Cast replied that it depends on the book, but she admitted to being prolific. “You know how when you’re reading a really good book and even when you put it down, you feel like you’re living in book-world?” Several students nodded their heads. “It’s the same for me writing. I usually write five hours a day, and I write at night. I usually stop around one in the morning and then have to unwind.”

She admitted that this was very different from when she was writing her first books, because she was still teaching high school. “I would write in the minutes between classes,” she said. “Or when the students were doing free-writes in their journals, I would write at the same time. I got very good at jumping in and out of the worlds I was writing in.”

Currently Cast writes at her home in the southwest hills, “at my tread-desk with my candles and crystals and dogs and Maine Coon. And this book,” she held up Moon Chosen, “is set in post-apocalyptic Portland, so sometimes when I walked outside after I finished writing, out into the trees and the moonlight, it felt like I was still in the book.”

“Do you always have a set plan for your books or do you just sit down and write?” asked another student.

Cast said she learned with the House of Night series that “life is easier with an outline.” She said she usually starts writing a book with the beginning chapter and the end in mind. “All my books are very character-driven,” she said, “so sometimes even when I have an outline, it changes as I write.” 

“Are your characters based on people you know? Or do they come from dreams?” asked one student. 

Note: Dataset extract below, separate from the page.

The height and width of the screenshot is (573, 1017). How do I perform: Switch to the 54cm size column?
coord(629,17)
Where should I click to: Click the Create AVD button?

“Both,” she replied. Cast said that she keeps a journal next to her bed because often characters and details will come to her in the state between awake and asleep. “I’ve also based characters on students I had,” she said with a wink. “Then I killed off the ones I didn’t like.” Students laughed along with her. “But seriously,” she continued, “it’s easier as a new author to take a person from real life and have them take life in your fictional world.” She explained that these characters always take on their own unique characteristics and choices, but writing from real life can give new writers a starting place. 

Another student raised their hand. “How do you keep track of all your characters?” 

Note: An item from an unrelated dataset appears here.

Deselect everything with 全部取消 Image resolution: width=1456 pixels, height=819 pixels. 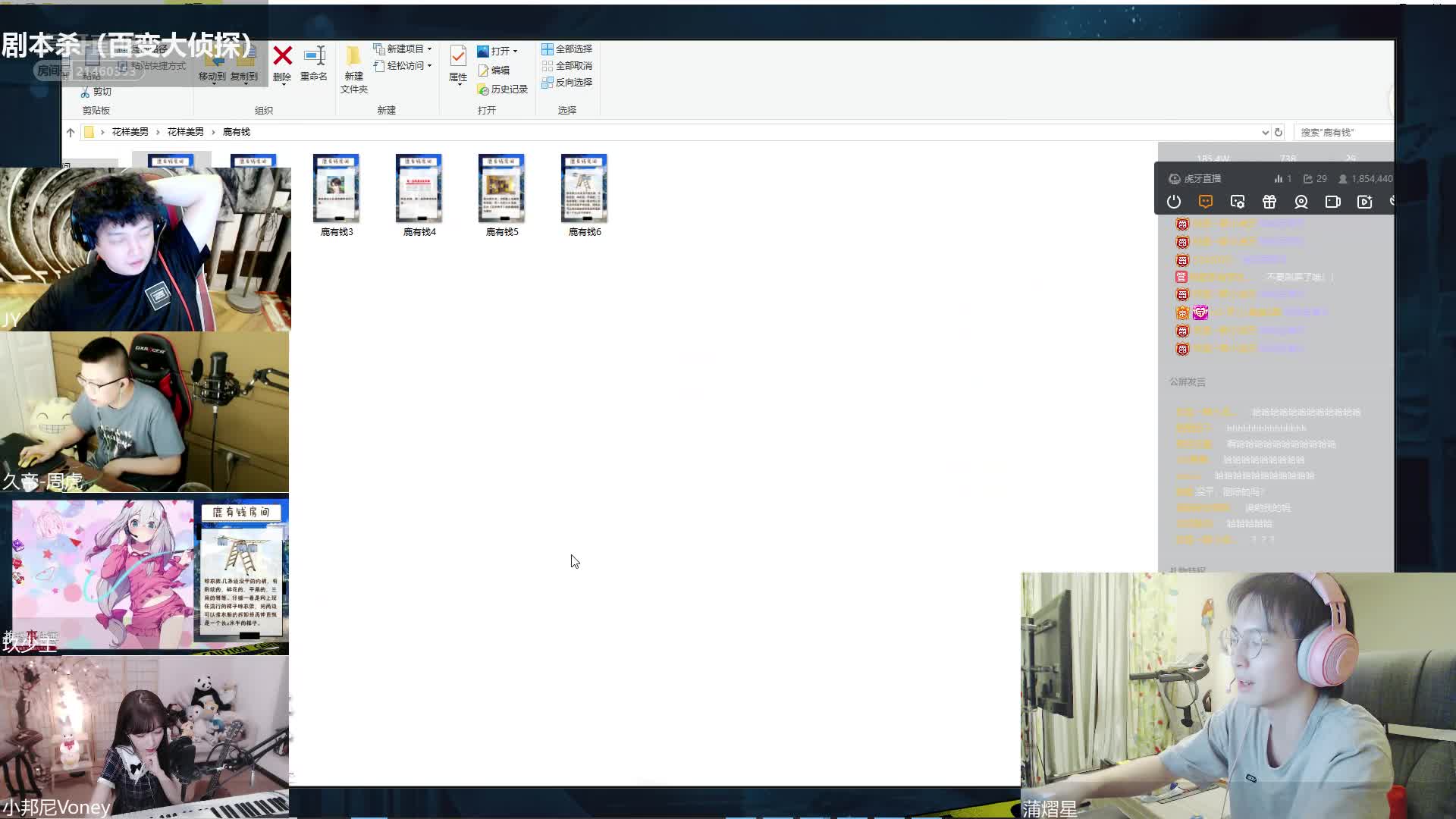(x=567, y=66)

“I used to do word searches,” she replied, “but now I have an assistant!” She explained how, with over forty different books in print, she had an assistant make character charts to track all of the different people she’s created.

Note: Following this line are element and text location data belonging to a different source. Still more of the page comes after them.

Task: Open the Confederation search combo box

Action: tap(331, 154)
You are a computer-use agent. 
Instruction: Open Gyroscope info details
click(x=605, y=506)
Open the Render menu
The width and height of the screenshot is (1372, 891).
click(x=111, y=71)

“What are some of your favorite books?” asked another student.

“That’s hard!” she said. “I just finished Laini Taylor’s Daughter of Smoke and Bone and loved it.” She also recommended the Outlander series, Fahrenheit 451, To Kill a Mockingbird, and noted that she reads across genres. “I read everything,” she said, “and I’d encourage you to ignore genres.”

For the final fifteen minutes of her visit, Cast gave students the opportunity to do some writing of their own. She gave them a choice between two writing prompts. “The first one is for the prose writers,” she said. “Pretend I’m a genie, who can zap you and grant a wish, and for twenty-four hours you get to be anything except a human. You keep your brain, though, so you are yourself. You can be animal, mineral, plant, and so on. Be a desk. Be a dolphin. Be a rabid wolverine.” 

“Is my brain going to scale?” asked one student. 

“Yes! Ew!” replied Cast with a laugh. 

“Are there any limits?” asked another. 

“Dude, there are no limits,” she replied. “Just not human.” 

For the second prompt, which Cast declared was for the poets in the room, she asked them to turn off the part of their brain that cares about judgement, both internal and external, and then write about what they would look like–how they would dress, do their hair, etc. “Remember what I told you at the beginning,” she said, “it’s okay to have terrible first drafts!” 

As students wrote, she visited with them one-on-one, showing them copies of a line-edited manuscript and answering more questions about writing. She brought extra copies of her books and signed them for students as well. 

We’d like to thank PC for a fun and generous author visit, Ms. Bettencourt for helping to coordinate the visit, Ms. Sullivan for the use of the library, and of course the students for their attentiveness and great questions.